In its last days, the Bush Administration callously announced several new policies designed to further these enforcement-only policies including a regulation regarding the Social Security Administration’s issuance of no-match letters designed to plunge even more undocumented workers into the detention and deportation system and mandatory expansion of the error-ridden e-verify electronic employment verification system to federal contractors. And in another action that erodes due process the Attorney General in a last minute decision, Matter of Compean found that immigrants do not have any right to be represented by a lawyer, and no legal or constitutional right to complain or have a new hearing even if that lawyer’s work is defective, fraudulent, or completely absent; and most recently, the government’s position in today’s Supreme Court hearing in Nken v. Mukasey regarding an immigrant’s right to get a stay of removal while his or her case is reviewed.

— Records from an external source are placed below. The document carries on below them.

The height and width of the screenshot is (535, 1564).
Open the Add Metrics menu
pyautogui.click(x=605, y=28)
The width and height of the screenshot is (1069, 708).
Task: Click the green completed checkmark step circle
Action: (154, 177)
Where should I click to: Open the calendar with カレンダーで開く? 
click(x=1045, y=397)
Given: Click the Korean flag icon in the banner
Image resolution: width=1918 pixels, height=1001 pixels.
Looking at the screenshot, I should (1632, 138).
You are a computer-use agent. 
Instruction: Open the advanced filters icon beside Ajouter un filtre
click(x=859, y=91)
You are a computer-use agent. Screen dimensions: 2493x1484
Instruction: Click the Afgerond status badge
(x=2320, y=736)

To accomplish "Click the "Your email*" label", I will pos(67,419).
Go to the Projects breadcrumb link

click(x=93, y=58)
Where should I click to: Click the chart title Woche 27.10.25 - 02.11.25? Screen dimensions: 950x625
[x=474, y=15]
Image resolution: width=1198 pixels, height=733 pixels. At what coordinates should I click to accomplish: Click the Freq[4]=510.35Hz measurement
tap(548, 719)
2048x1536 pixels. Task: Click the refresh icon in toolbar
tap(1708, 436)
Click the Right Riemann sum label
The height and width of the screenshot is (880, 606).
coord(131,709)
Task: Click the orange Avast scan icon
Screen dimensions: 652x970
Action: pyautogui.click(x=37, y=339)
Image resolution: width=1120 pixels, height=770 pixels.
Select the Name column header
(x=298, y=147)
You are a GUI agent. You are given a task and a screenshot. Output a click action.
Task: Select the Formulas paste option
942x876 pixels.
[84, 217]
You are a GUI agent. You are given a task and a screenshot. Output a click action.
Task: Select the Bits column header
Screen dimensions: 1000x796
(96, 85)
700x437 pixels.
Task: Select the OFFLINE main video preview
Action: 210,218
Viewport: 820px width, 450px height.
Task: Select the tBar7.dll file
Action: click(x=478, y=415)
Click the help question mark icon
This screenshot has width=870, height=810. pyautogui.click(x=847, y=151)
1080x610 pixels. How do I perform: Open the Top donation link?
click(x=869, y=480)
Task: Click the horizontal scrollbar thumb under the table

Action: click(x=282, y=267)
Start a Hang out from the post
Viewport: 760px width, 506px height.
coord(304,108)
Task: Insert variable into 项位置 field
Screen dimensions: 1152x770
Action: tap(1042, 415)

Chuck H. Kuck, President of the American Immigration Lawyers Association said, “In the waning days of the past Administration, dozens of new regulations, policies and decisions were unveiled that will only exacerbate the current immigration crisis. The Obama Administration urgently needs to do a top to bottom review of Department of Homeland Security policies and quickly develop a strategic new direction that will restore integrity to our immigration system, ensure basic rights are respected, and promote transparency and accountability.”

The AILA is confident that the Obama Administration will move forward toward a rational approach to immigration policy by supporting comprehensive immigration reform, and employing a proportional, fair and targeted approach to enforcement by focusing on national security risks and abusive employers, emphasizing strength over excess and protecting basic due process rights.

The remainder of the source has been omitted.